Of course, in contrast, in saner times, the great majority of people in Western societies declined to go to university precisely because they had within them a much broader range of talent and therefore the capacity to contribute to society in a wide variety of ways, not just in one or two. They would, in those times, get a baseline formal education in the public school system up to sometimes year nine, sometimes year twelve or thirteen, enough though to equip them to go out into the world and develop the specific talents that most spoke to their souls, as well as to continue learning their entire lives long in the mode and from the sources they considered the most valuable and dependent.

Believe it or not, there was a time when people learned history and science on their own. They were auto-didacts, they were self-learners. And this old way of approaching education, so infused with, well, common sense, and infused with wisdom and practicality, this worked. For example, how many people, despite not having any formal education, or the ability to even read plans, could build great structures that still remain standing and solid no matter what the climate throws at them, those structures today? How many could identify a problem with crop failure and despite never having attended a horticultural school know exactly how to remedy the problem and have a good harvest the following year? How many people have healed the sick and brought relief to the ailing and yet those people have never attended medical school? I mean these are just a few of many examples that many of you will identify with.

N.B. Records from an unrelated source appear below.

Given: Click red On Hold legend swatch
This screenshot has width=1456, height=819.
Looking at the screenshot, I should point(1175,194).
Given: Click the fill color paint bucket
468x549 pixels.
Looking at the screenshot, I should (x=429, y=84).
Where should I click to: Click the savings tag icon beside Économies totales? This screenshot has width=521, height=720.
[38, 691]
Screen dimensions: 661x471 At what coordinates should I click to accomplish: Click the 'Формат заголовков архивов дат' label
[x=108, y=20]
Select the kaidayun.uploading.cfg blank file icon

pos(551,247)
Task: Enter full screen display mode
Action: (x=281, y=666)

You might now be wondering how the system changed from that sane one of old to the sort of freakish one of today, one which features a grotesquely university top-heavy society, which is marred by a relentless devaluation in the value of academic degrees.

And by the way, the term “degree factory” or “degree mill”, we'll call it, is one that many academics are very familiar with, but few call out publicly. This may be because of the dirty little secret in academia, which is that academic promotion often depends on the number of masters and doctoral students an academic institution successfully pushes through the system.

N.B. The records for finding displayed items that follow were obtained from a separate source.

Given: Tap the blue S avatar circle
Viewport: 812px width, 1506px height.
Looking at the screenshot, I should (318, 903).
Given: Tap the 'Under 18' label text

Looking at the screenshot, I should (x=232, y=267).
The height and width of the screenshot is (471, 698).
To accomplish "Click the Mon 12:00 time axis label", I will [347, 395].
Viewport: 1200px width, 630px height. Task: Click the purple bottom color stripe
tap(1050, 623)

But back to the reason for the deleterious change I was discussing. It's simple. Over the course of the last 30 years, our economy has been treasonously and mercilessly de-industrialized and outsourced. We don't produce the things we used to produce in this country. We all know about sending the production off to China. As that has occurred, the off-ramps into the real world out of high school have become fewer and fewer for our students, for our young people. Year 13s have for years now been told that the only viable option for them after high school is to go on to university. Of course what isn't openly stated is that university has become the number one option by default as other options have been eliminated through the elimination of much of our economy.

Going to university is not what many year 13s need or even want, but promoted by their so-called counselors at school, they go in droves and their continued enrolment keeps the sham alive and the money flowing into the coffers of the university class and the government aid bureaucrats and the grant bestowers down in Wellington. And so it has continued and built, unabated.

New Zealand Loyal will seek to end this morally bankrupt education system. We shall do so by first and foremost reinvigorating our economy and restoring it to full spectrum balance so that the off-ramps for students at the end of high school are many and they're varied. If you would like to know more about that, you can listen to my prior address on the economy for further details about this growth of our New Zealand economy.